The jaded are saying it’s dumb for Apple to beef up FaceTime right as cities around the world are reopening and vaccinations are paving the way for some semblance of normalcy to return. What an American-centric way of thinking. As if places like India aren’t still in the thick of COVID.
Apple is a global company with users everywhere. The new FaceTime features reflect this global culture and way of communicating. Being able to watch movies or share music together on FaceTime will prove valuable to bringing people together even once the pandemic is over.
Think about how it’ll impact long-distance relationships; how families might become closer; how people might learn and be entertained.
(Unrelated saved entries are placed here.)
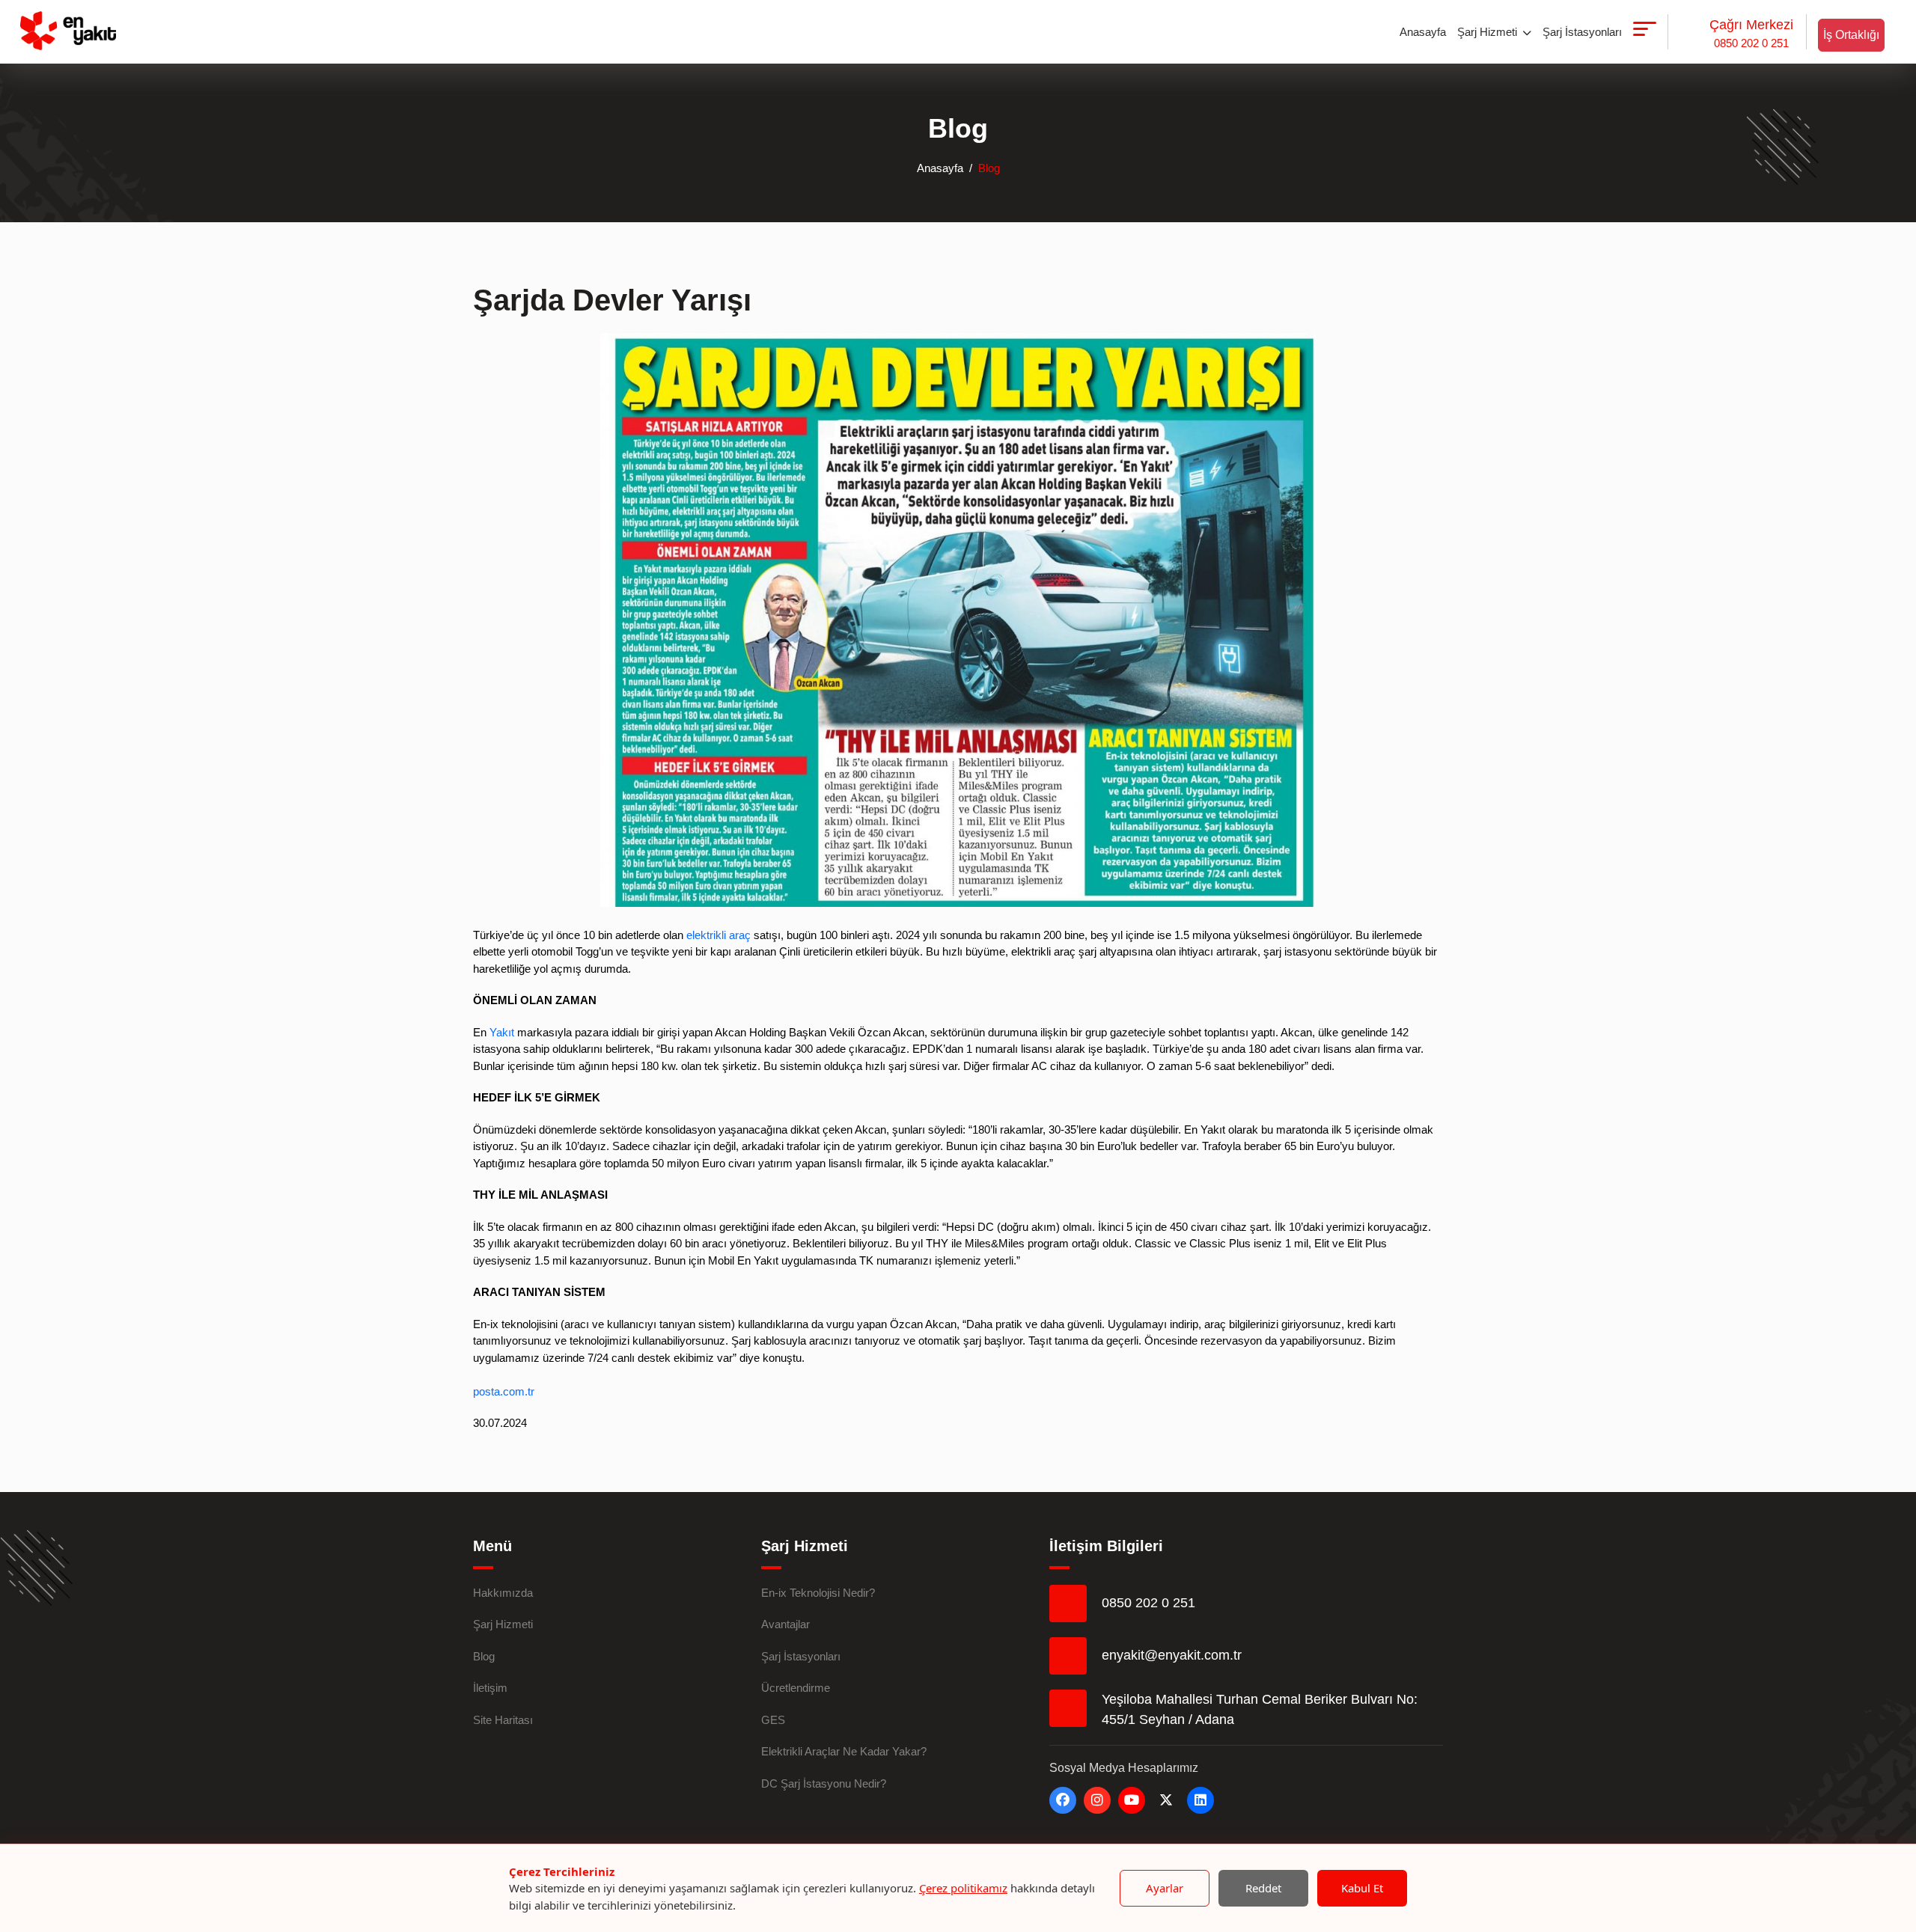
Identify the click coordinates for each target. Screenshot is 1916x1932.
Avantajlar (785, 1624)
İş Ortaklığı (1851, 34)
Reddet (1263, 1887)
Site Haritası (503, 1720)
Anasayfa (1423, 31)
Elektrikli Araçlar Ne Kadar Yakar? (844, 1751)
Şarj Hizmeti (1488, 31)
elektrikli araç (718, 935)
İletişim (490, 1687)
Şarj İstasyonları (1582, 31)
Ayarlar (1164, 1887)
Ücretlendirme (795, 1687)
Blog (484, 1656)
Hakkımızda (503, 1592)
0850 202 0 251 (1751, 33)
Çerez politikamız (963, 1887)
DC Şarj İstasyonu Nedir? (823, 1783)
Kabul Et (1362, 1887)
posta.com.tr (503, 1391)
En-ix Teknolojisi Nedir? (818, 1592)
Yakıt (501, 1032)
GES (773, 1720)
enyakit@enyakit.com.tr (1172, 1655)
COVID foisted new behaviors on us and forced new ways of working, sharing, and experiencing content together. Apple leaning into this with better voice isolation via spatial audio and watch parties using SharePlay is a good thing. In fact, I’m fine with Apple copying any good features from competing video chat services and rolling them into FaceTime. Everyone copies. You might as well copy the good stuff.
Most important to me is Apple’s strong stance on privacy. Unlike Zoom, which only started offering end-to-end encryption last October, after user backlash that the security feature would only be for paying customers, FaceTime has been end-to-end encrypted for every Apple device from the start because security is a tentpole, not a feature. I’m tired of letting a company as reckless as Zoom play fast and loose with security and privacy. It’s one thing to use Zoom for work, where — hey — if we get hacked, that’s IT’s problem, not mine. But for my personal video calls? Goodbye, Zoom, I won’t miss you one bit. The updates to FaceTime can’t come soon enough.
Update: The original story said Zoom end-to-end encryption was only for paying customers. It has been updated to clarify that end-to-end encryption was added for all users in October, but only after backlash.